The most dramatic shifts came in making the bills smaller (7.5-by-3 inches to 6-by-2.5 inches) in 1928, and then dropping certain denominations. Have you ever seen a $10,000 bill?
The late 20s also brought a slight redesign, and the green color you’re probably used to seeing now. The redesign was so successful, in fact, that it remained in place until 1996.
But, for about a century, the overall look and feel of paper currency hasn’t really changed all that much. It stands to reason that the bills we’re using today probably aren’t going to change all that much over the next few decades, either.
But that didn’t stop Andrey Avgust, an industrial designer from Belarus, from imagining what was possible.
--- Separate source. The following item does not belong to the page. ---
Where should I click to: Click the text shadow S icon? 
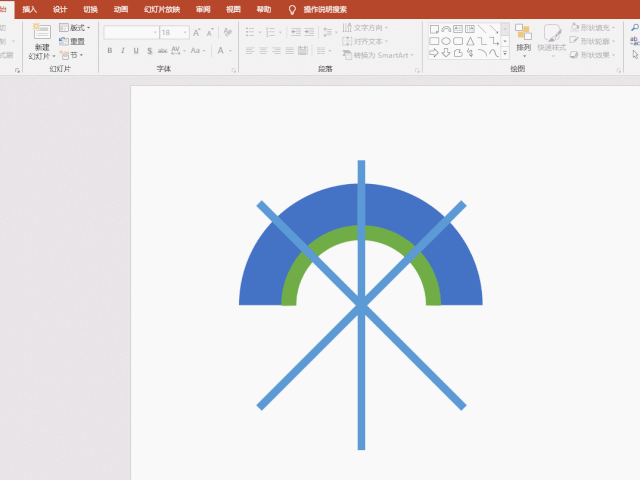(x=149, y=50)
He started with the material, designing the new bills with a layered polymer. Rather than fancy paper, Avgust’s design would use multiple layers of thin plastic, each of which would add both a protective quality and the option to layer design elements and security features.
From there he went about playing with orientation, switching the horizontal bills to vertical, and adding splashes of muted color. The only holdout is the $10 bill, which features a horizontal representation of the White House.
Each takes the same dead president motif, adding various bits of American iconography to complete the look. There’s the moon landing, an American flag, the Liberty Bell, and other elements of Americana sprinkled into the design of each, all with added visual flair we haven’t seen, to date, in American currency — though other countries are already featuring rich designs on their paper currency.